This section describes commands that are primarily useful for their exit status, rather than their output. Thus, they are often used as the condition of shell if statements, or as the last command in a pipeline.

false: Do nothing, unsuccessfully

false does nothing except return an exit status of 1, meaning failure. It can be used as a place holder in shell scripts where an unsuccessful command is needed.

Any arguments are ignored, except for a lone --help or --version (see section Common options).

true: Do nothing, successfully

true does nothing except return an exit status of 0, meaning success. It can be used as a place holder in shell scripts where a successful command is needed, although the shell built-in command : (colon) may be faster.

Any arguments are ignored, except for a lone --help or --version (see section Common options).

test: Check file types and compare values

test returns a status of 0 (true) or 1 (false) depending on the evaluation of the conditional expression expr. Each part of the expression must be a separate argument.

test has file status checks, string operators, and numeric comparison operators.

Because most shells have a built-in command by the same name, using the unadorned command name in a script or interactively may get you different functionality than that described here.

Besides the options below, test accepts a lone --help or --version. See section Common options. A single non-option argument is also allowed: test returns true if the argument is not null.

File type tests

These options test for particular types of files. (Everything's a file, but not all files are the same!)

-b file - -b - True if file exists and is a block special device.

-c file - -c - True if file exists and is a character special device.

-d file - -d - True if file exists and is a directory.

-f file - -f - True if file exists and is a regular file.

-h file - -L file - -L - -h - True if file exists and is a symbolic link.

-p file - -p - True if file exists and is a named pipe.

-S file - -S - True if file exists and is a socket.

-t [ fd ] - -t - True if fd is opened on a terminal.

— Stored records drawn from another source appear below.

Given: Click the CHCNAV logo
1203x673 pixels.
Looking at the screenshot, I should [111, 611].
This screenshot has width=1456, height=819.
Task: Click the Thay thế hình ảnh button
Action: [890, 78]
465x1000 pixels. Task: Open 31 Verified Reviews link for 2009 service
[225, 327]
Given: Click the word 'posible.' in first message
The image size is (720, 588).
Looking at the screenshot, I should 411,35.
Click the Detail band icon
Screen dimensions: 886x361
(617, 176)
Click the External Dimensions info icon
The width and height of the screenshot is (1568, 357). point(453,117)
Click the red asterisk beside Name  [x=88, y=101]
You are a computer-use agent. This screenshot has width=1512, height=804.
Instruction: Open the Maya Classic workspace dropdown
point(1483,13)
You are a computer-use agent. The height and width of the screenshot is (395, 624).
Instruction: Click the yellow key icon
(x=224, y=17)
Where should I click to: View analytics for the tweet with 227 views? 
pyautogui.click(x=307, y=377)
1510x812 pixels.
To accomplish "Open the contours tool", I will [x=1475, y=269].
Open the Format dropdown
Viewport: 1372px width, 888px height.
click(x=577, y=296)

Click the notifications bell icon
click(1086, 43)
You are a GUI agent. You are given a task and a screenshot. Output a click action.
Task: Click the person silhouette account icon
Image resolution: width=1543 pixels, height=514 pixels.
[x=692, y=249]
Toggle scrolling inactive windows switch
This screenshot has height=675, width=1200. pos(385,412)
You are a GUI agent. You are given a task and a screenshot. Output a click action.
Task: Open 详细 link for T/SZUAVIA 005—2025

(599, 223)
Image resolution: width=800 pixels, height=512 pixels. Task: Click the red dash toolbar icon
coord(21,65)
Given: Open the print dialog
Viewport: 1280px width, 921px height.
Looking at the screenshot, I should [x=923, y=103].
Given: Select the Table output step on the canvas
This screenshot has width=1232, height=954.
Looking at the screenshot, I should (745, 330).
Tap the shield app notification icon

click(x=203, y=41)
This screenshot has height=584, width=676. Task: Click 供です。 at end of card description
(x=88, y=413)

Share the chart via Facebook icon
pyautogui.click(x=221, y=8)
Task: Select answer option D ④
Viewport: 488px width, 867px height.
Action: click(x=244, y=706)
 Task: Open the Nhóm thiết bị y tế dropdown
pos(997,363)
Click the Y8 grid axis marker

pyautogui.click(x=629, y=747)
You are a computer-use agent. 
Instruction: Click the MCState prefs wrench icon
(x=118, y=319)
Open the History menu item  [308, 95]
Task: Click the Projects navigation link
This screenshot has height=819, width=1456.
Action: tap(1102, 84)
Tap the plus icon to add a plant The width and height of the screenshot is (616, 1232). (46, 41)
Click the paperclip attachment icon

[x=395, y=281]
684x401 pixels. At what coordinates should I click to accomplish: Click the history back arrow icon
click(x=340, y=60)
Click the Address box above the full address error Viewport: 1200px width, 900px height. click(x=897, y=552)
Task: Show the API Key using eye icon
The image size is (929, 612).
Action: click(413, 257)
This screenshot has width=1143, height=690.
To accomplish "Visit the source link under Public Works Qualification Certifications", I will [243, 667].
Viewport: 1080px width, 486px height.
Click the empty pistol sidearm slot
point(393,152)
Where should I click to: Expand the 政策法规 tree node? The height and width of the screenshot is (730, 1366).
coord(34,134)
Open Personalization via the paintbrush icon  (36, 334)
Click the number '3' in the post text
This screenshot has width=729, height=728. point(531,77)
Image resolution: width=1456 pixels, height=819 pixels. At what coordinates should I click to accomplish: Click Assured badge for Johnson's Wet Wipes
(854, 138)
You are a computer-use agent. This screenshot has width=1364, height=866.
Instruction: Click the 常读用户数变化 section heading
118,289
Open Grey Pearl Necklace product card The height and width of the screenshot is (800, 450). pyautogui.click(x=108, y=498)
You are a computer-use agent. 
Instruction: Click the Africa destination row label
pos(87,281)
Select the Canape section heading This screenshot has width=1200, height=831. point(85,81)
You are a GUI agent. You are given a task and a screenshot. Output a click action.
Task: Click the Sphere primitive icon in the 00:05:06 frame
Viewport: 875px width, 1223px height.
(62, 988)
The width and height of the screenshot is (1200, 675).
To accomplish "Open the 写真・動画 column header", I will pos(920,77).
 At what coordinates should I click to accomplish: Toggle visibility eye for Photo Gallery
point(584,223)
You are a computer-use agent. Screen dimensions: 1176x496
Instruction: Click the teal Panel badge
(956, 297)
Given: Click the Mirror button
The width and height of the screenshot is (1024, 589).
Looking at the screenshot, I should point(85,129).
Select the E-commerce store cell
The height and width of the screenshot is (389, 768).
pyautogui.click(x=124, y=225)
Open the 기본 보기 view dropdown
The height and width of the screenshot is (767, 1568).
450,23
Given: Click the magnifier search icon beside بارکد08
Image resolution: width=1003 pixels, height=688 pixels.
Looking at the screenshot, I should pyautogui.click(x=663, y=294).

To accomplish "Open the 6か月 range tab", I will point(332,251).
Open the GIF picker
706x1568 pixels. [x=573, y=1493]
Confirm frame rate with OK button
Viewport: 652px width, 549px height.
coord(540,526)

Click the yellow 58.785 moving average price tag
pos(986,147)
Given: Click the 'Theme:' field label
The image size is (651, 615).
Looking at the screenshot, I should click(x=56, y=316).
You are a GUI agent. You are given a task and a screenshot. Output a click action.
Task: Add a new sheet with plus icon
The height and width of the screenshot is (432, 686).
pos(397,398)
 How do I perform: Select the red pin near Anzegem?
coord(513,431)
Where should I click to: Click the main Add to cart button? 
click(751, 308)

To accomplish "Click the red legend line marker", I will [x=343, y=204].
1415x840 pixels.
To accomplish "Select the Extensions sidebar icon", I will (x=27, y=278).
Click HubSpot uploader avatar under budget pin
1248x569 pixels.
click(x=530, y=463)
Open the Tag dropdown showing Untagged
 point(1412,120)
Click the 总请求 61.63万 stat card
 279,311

If fd is omitted, it defaults to 1 (standard output).

Access permission tests

These options test for particular access permissions.

-g file - -g - True if file exists and has its set-group-id bit set.

-k file - -k - True if file has its sticky bit set.

-r file - -r - True if file exists and is readable.

-u file - -u - True if file exists and has its set-user-id bit set.

-w file - -w - True if file exists and is writable.

-x file - -x - True if file exists and is executable.

-O file - -O - True if file exists and is owned by the current effective user id.

-G file - -G - True if file exists and is owned by the current effective group id.

File characteristics tests

These options test other file characteristics.

-e file - -e - True if file exists.

-s file - -s - True if file exists and has a size greater than zero.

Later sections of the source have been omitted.